‘The office is not dead’: Cousins predicts new towers will fill

The Terminus complex in Buckhead includes the Terminus 100 office tower, to the right. SPECIAL from Cousins Properties.

The Terminus complex in Buckhead includes the Terminus 100 office tower, to the right. SPECIAL from Cousins Properties.

One of Atlanta’s most prominent developers and office landlords anticipates hard times ahead for older buildings but is confident new towers won’t have an issue keeping tenants or finding new ones.

Executives for Cousins Properties spoke Friday on the company’s first-quarter earnings, offering an optimistic outlook for high-end offices as the industry braces for a potential recession.

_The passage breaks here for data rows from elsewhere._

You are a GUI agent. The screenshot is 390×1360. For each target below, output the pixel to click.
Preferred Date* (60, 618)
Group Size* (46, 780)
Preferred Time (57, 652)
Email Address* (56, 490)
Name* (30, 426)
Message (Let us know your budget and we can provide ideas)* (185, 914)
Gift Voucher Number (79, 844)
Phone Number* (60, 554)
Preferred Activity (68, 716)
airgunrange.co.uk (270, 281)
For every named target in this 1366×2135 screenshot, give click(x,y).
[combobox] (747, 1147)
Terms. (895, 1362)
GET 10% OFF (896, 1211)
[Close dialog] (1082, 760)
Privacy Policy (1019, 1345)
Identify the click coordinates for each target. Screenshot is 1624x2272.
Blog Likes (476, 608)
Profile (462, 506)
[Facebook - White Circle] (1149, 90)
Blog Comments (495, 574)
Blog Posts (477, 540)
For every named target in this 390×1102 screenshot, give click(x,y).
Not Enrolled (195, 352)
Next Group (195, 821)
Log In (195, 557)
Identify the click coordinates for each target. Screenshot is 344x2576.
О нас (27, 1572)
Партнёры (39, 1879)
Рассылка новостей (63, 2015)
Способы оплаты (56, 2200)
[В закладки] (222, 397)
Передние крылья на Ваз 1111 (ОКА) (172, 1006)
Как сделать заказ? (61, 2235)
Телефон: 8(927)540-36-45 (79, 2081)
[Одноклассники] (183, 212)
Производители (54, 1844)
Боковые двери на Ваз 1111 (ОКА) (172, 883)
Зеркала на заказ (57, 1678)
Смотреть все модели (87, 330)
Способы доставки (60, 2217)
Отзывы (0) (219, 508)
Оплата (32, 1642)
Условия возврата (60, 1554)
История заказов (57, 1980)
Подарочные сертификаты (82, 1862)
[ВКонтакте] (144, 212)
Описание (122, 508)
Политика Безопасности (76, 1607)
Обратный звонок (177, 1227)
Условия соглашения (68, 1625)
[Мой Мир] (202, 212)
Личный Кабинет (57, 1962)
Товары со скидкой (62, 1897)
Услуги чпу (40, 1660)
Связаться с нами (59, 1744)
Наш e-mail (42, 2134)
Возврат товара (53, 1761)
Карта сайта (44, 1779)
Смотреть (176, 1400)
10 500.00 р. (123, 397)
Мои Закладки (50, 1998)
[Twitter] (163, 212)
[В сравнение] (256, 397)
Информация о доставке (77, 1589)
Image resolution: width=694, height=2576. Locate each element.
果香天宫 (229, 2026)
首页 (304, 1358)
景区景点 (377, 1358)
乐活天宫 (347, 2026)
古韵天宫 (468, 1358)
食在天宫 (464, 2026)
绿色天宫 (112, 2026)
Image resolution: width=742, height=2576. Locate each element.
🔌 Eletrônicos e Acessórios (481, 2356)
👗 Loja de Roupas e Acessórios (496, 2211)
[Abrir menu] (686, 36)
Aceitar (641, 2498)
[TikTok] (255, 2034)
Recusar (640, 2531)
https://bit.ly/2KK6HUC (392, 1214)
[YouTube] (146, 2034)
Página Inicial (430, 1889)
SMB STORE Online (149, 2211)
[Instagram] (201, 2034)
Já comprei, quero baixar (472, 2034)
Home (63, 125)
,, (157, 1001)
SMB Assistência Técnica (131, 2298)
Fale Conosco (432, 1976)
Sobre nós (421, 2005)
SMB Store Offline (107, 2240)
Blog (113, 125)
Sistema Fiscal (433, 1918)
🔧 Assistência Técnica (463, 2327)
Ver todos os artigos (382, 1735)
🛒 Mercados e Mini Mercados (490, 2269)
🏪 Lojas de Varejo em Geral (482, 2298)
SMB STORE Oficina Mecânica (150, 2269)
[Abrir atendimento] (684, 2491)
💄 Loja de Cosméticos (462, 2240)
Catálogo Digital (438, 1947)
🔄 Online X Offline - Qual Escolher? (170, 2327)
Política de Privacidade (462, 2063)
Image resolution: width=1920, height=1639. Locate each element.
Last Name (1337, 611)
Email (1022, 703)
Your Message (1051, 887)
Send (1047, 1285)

However, that positive prediction didn’t carry to the entire office sector, with CEO Colin Connolly expecting shiny new buildings to thrive as older stock falls by the wayside.

“Premier properties will fill up in time, while undesirable properties are emptying,” he said on an investors call. “The office is not dead. Rather, obsolete office is dead.”

Founded in 1958, Cousins has grown into one of Atlanta’s top players in commercial real estate. Cousins primarily focuses on the Southeast and owns multiple landmark towers throughout metro Atlanta, such as Buckhead Plaza, Midtown’s Promenade Tower, the 725 Ponce building in Old Fourth Ward and two buildings at Avalon in Alpharetta.

Cousins reported that stockholders made a net income of $22.2 million in the first three months of this year, a 20.7% decrease from the first quarter of 2022. However, the results beat the expectations of Wall Street analysts. Cousins predicted slightly more optimistic earnings for the rest of the year.

Office landlords across the country have struggled while tenants reevaluate their office space needs following the pandemic, which gave rise to remote and hybrid work schedules. High interest rates and other economic headwinds have also sparked layoffs, adding more uncertainty to future office demand.

In addition, the collapse of Silicon Valley Bank — whose parent company rents office space in Phoenix from Cousins — added more unease to economic outlooks. But Connolly said Cousins has seen promising signs that large tenants are steadily returning to physical workspaces more often.

“The return to office has accelerated and is likely to continue,” he said.

He cited the influence of large companies like Amazon and Meta, which both recently initiated return-to-office plans after previously embracing fully remote work schedules. Cousins also collected increased parking income at its properties during this year’s first quarter, which Executive Vice President of Operations Richard Hickson said is a sign of increased office use among tenants.

Connolly said the pipeline for new office projects is slowing down, and he expects leasing demand to soften this year. Cousins saw its average rent dip to $34.45 per square foot during the first quarter of 2023, nearly a 3% decline from the same quarter last year. The company also leased about 20% less space to kick off 2023 than the year prior.

But Connolly said high-end offices in desirable submarkets should be able to weather the storm.

“There’s going to be clearly winners and losers,” he said. “We do think the market is underappreciating the stability in premier properties.”

He added that Cousins has worked over the past five years to sell off $1.3 billion worth of older properties, which was used to reinvest in Class A buildings and new construction. He said the early pivot will pay dividends as office buildings are expected to see rising vacancy rates and declining values.

Nationwide, about $1.5 trillion of commercial real estate debt is set to mature before the end of 2025, which has raised concern among analysts that forecloses could sharply rise. However, Connolly said Cousins is well-positioned with few loans set to mature this year, which he said allows his company to play offense if the market sours.

“When the competition is upside down with debt, we plan to move quickly, be aggressive and grow market share,” he said.